Anayasal monarşi iliklerinize kadar yerleşirse artık sizi de çarklarında öğütür. Gün gelir size; “ sen işine bak !“ derler.
Laiklik saçma sapan bir din karşıtlığı değil, dinin vesayet altından kurtulmasıdır. Uygar olmaktır. Laikliğin olmadığı hiçbir toplumda sistemli bir üretim düzeni olamaz. Üretim bölüşüm ilişkileri olamaz. Feodalizm bilimsel teknolojik üretimin ayak bağıdır.

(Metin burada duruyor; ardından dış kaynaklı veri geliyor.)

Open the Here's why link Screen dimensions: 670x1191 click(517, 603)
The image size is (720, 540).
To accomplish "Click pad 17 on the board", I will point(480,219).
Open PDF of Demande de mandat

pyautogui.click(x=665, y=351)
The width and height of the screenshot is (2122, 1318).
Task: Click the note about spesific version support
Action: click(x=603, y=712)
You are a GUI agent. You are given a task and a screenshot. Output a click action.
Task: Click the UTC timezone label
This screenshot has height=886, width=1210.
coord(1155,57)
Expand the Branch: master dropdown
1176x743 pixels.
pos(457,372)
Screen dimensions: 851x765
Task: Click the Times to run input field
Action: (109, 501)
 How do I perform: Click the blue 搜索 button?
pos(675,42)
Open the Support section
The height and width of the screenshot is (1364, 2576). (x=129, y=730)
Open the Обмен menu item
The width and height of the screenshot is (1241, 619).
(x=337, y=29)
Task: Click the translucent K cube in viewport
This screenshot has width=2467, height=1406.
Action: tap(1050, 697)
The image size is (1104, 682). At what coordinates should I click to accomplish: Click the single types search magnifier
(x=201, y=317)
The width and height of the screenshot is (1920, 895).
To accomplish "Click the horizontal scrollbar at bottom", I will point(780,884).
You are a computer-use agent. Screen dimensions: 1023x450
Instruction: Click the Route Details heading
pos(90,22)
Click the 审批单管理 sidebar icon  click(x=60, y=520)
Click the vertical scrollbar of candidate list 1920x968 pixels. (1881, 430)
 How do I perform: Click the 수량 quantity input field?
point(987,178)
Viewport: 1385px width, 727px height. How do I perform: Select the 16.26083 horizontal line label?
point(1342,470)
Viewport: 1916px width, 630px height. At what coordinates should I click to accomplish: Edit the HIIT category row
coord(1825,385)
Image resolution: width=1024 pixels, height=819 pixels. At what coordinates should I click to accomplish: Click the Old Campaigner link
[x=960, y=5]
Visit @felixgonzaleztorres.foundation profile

Küçük burjuvazi de laikliğe tedbirli ve ürkek yaklaşmaktadır. Çünkü ufku bu derin paradoksu anlayabilecek kadar geniş değildir.
Peki, işçi sınıfı?..
İşçi sınıfı şaşmaz biçimde bu ilişkinin içindedir. Her gün, her dakika monarşik sistemin baskıları altındadır. O var olduğu sürece nefes alamaz.. Alamayacaktır. Ne yolda yürüyebilirler, ne sendikal faaliyet yürütebilirler! Ancak, buradan çıkışın hangi siyasal sistemde olabileceğini öğrenirler. Bunun için de işçi sınıfı laikliğin reddedilemez dostudur. Hiç bir aydınlanma hareketi işçi sınıfını ürkütmez, tedirgin etmez. Aksine umutlandırır.
Kapitalizm derin bir çaresizlik yaşamaktadır. İnsanlara sunabileceği bir şeyleri yoktur. İşte bu nedenle korkaktır burjuvazi.. Çünkü artık top kitlelerin elindedir. Küresel çapta bir arayış, yeni bir çıkış dalgası gelmektedir derinlerden. Bu nedenle monarşizme pirim vermektedir, bu nedenle feodalizmin en gerici dinsel ilişkilerinin yolunu açmaktadır. Çünkü korkaktır. Kaybetmekten korkmaktadır.